*WHAT YOU NEED TO DO*. Please give back every entry in full, word for word, but none of the pictures.

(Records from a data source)

++++++++++

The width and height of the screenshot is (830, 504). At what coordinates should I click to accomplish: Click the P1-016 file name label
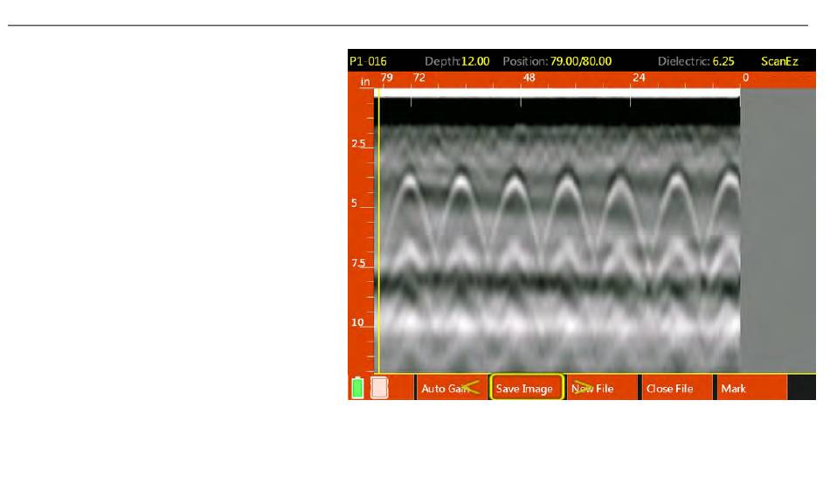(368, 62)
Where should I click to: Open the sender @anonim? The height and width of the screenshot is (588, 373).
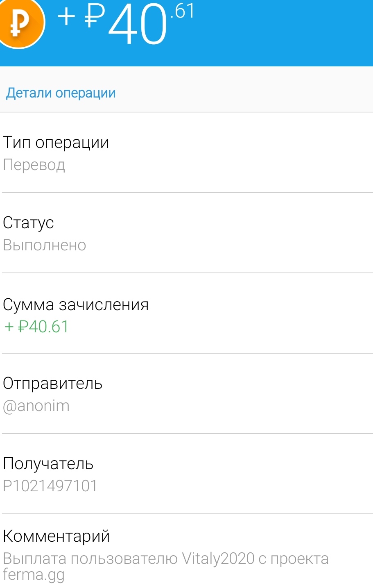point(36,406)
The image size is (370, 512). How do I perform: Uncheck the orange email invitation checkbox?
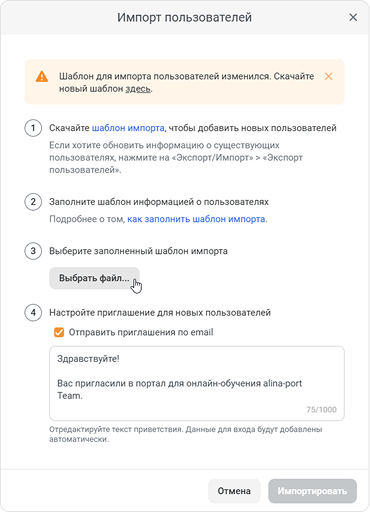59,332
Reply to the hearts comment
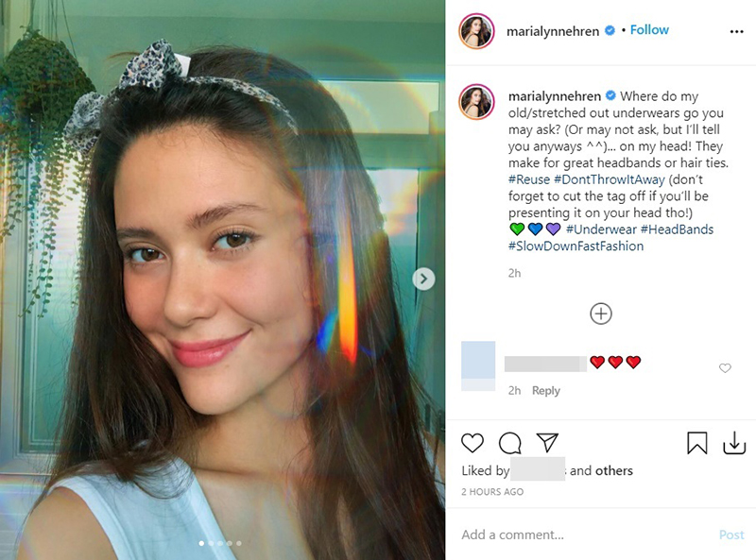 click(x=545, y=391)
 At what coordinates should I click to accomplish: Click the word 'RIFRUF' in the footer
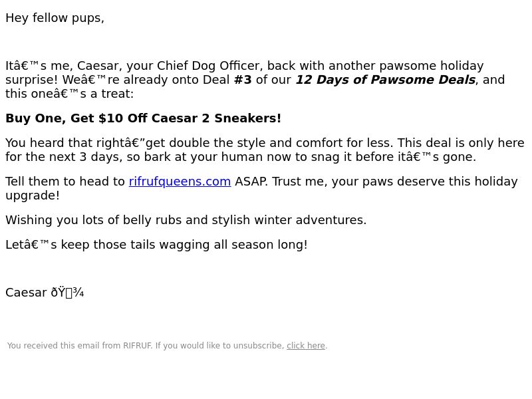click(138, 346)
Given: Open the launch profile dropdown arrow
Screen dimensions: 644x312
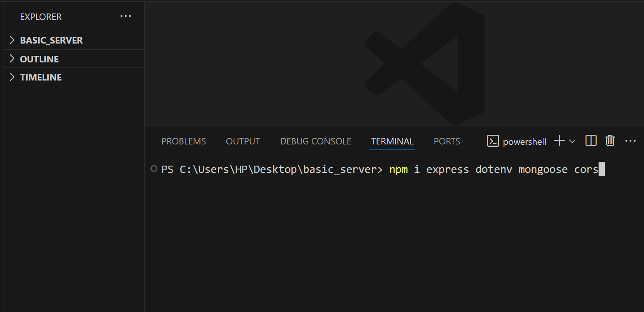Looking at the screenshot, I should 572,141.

++++++++++

*RESULT FOR THIS EXERCISE*.
The width and height of the screenshot is (830, 504). At what coordinates should I click to accomplish: Click the P1-016 file name label
(368, 62)
Where should I click to: Open the sender @anonim? The height and width of the screenshot is (588, 373).
point(36,406)
The image size is (370, 512). How do I perform: Uncheck the orange email invitation checkbox?
59,332
Reply to the hearts comment
 click(x=545, y=391)
 At what coordinates should I click to accomplish: Click the word 'RIFRUF' in the footer
click(138, 346)
Given: Open the launch profile dropdown arrow
Screen dimensions: 644x312
Looking at the screenshot, I should 572,141.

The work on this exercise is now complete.